OWHL™ Middle-Range and Long-Range Forecast
For medium and longer-term forecasts, OpenWeather utilizes deterministic outputs from respected global numerical weather prediction models. The OWML™ ML module aggregates and normalizes data from these sources, employing advanced AI technologies to manage data gaps and enhance forecasting resolution up to 1 km, with forecast horizons extending up to 1.5 years. Forecasts are recalculated every 1 hour, with data continually archived for historical analyses and future model enhancements.
- OWHL™ NIR (OpenWeather Nowcast Model) provides immediate short-term forecasts for 0–3 hours ahead. It achieves high-resolution forecasting with resolutions ranging from 100 meters to 1 kilometer. Utilizing real-time radar, satellite imagery, and sensor data, this model updates every minute. The OWHL ™ NIR employs AI-enhanced precipitation tracking, delivering precise predictions, particularly effective in urban and densely populated regions worldwide.
- NOAA GFS (Global Forecast System) is designed for medium-range forecasting, offering predictions up to 16 days in advance. Initially, it provides a high resolution of 13 kilometers, tapering to 34 kilometers after the first 10 days. The GFS model updates four times daily, covering global atmospheric conditions comprehensively. It is widely recognized for its open-access data, which supports broad-scale weather analysis and predictions globally.
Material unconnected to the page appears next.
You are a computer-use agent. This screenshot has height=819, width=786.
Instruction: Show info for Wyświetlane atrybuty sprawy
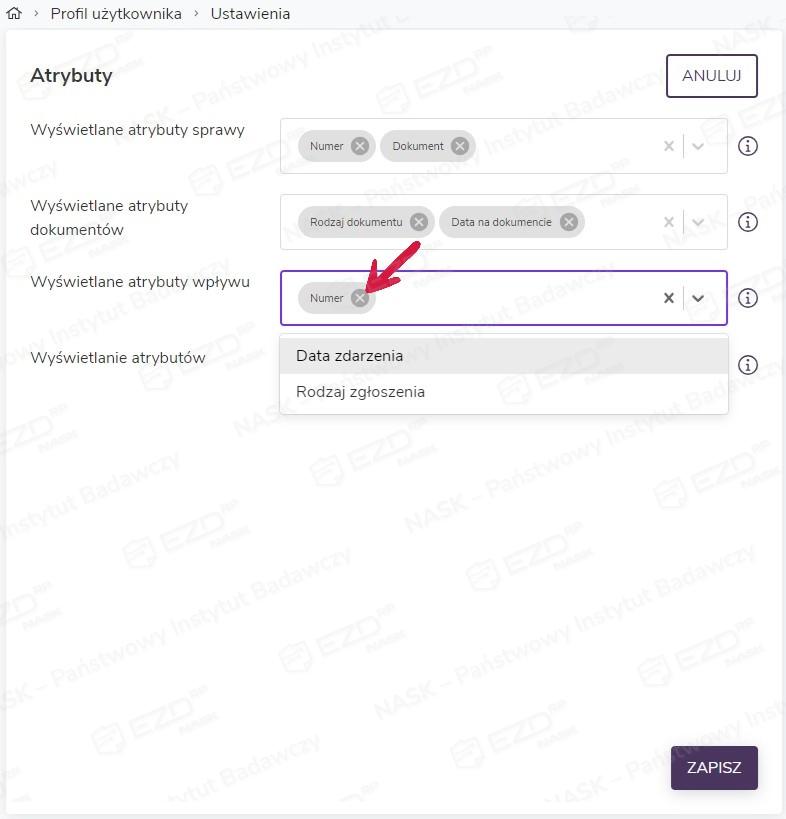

- ECMWF IFS (Integrated Forecasting System) excels in medium-range forecasting, known for its superior accuracy and sophisticated 4D-Var data assimilation techniques. It operates at approximately 9 kilometers resolution for deterministic forecasts and about 18 kilometers for ensemble forecasts, updating twice daily. Its industry-leading probabilistic ensemble forecasts and storm tracking capabilities make it an essential tool for weather prediction at a global scale, particularly for Europe and the North Atlantic region.
- GEM (CMC, Canadian Meteorological Centre) specializes in medium-range forecasts tailored to North America, providing resolutions of approximately 25 kilometers. Integrated into the North American Ensemble Forecast System (NAEFS), the GEM model effectively captures North American geography, complex terrains, and high-latitude weather patterns. It is updated twice daily.
- NOAA CFS (Climate Forecast System) focuses on extended-range forecasting, providing seasonal climate anomaly predictions with resolutions around 56 kilometers. Updated daily, it employs ensemble methods for long-range outlooks, utilizing coupled ocean-atmosphere modeling. It effectively predicts seasonal temperature and precipitation trends on a global scale.
- WRF Models provide high-resolution regional forecasts, typically between 1 to 3 kilometers resolution. These models are highly detailed and customizable, regularly updated hourly or as required. They are ideal for forecasting localized weather events, including thunderstorms, urban microclimates, and severe weather conditions, tailored to specific regional needs.
Historical Weather with Data Storage DEKER™
OpenWeather DEKER™ database stores over 3 PBof historical weather data produced by the OWHL™ Middle-Range and Long-Range Forecast component. DEKER™ is a Python-based platform developed by OpenWeather, designed to efficiently store and access extensive weather data. It supports scalable storage of large virtual arrays through tiling, enabling efficient management of substantial datasets.
DEKER™ facilitates parallel processing of these array tiles and incorporates its own locking mechanism to allow concurrent read and write operations, enhancing data handling efficiency. The platform also offers flexible data slicing using timestamps and named labels, and supports industry-standard formats like NumPy and Xarray, simplifying integration into existing workflows. Additionally, DEKER™ provides storage-level data compression and chunking via HDF5, optimizing storage efficiency.